6. Put your camera’s focus setting on manual and focus your camera to infinity.

7. Set your ISO to 100 or 200. Fireworks are really bright!

8. Arrive early enough to get a good unobstructed view. Set up you tripod and camera and roughly frame your shot. You can make adjustments after the fireworks start to fly. Consider including foreground elements that make interesting silhouettes or water for beautiful reflections.

9. When the fireworks launch, give it a moment or two to get up in the air, then release the shutter. Hold down the remote shutter release until the firework has faded and close the shutter ( let go of the shutter release button). It may take a few fireworks to work out the timing, but you will see it is pretty easy. Check your image on the LCD to see if you like the framing. If it looks good, fire away.

10. Remember that the fireworks are a family event and kids will be everywhere, so try to set up where your tripod won’t be in the way of others. This is meant to be fun for everyone, so be courteous to those around you and have a great time.

Have a great holiday and get some great shots!





If You Want to Make Great Pictures, Get a Junky Camera

28 04 2011

One of the main topics on photography message boards, letters to photo magazines, and photo podcasts revolves around what equipment is the best. Of course the latest equipment splashed around the pages of the photo mags is super sexy, but it may not be what you need. If you are just starting out as a photographer, you may be better served by using inferior/older gear. You may not want to hear that if you are hoping to get the new Superultimax 5000 to improve the quality of your photography and are looking for someone to tell you that is what you should get.
My experience in most things, including photography, is that it is beneficial to start with something simple and learn to overcome its limitations. When you focus on the process of the art rather than the equipment, you will find that you gain a more solid grasp of the fundamentals of photography instead of learning to be a D3x operator. Learning to use more complex professional equipment is light years easier if you already understand what it is that you need the camera to do. My first SLR (film) was a Nikon N5005 with a 50mm lens — no photographic powerhouse, but I was able to learn how to control every aspect of it and sell a lot of pictures using it while the other photographers I worked with were using N8008s or N90s. I was selling just as many images as they were even though my equipment was technically inferior. I purchased an inexpensive Nikon 35—105mm lens and was able to get an understanding of a range of focal lengths and still create lots of saleable images.

When I moved to digital, I got the modest Nikon D50. My knowledge gained from my film camera transferred neatly and my learning curve was a very low angle. I was able to focus on the difference between film and digital instead of learning how to operate a complex camera. I still occasionally shoot the D50 and get great results from it. After a few years with the D50, my understanding of digital photography filled out nicely and I decided it was time to move to a full-frame camera.

Over the years of using equipment that was less than the latest and greatest, I learned how to improvise and make shots work without the benefit of vibration reduction, a high frame rate, fast zoom lenses or 51 focus points. Now, when I pick up my D700, I know that all of the advanced features are icing on the cake and not necessary for me to make a great image. My foundation of photographic knowledge is solid, so that I can get the most from my equipment rather than missing shots because I am trying to program a supercomputer with a lens.

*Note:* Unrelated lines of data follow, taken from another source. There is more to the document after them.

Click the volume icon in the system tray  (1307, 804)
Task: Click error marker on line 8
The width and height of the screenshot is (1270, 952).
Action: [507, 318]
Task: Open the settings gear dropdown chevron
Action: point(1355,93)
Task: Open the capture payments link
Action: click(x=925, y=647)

Don’t get me wrong, I made purchasing decisions for my first cameras based on my limited funds at the time and if I had been rich, I might have gotten more advanced gear from the start. My point is that the fact that I started with lower-end gear and learned how to make it work in all situations has probably made me a better photographer in the long run. Likewise, if you feel like your gear is holding you back, challenge yourself to make great images despite its limitations.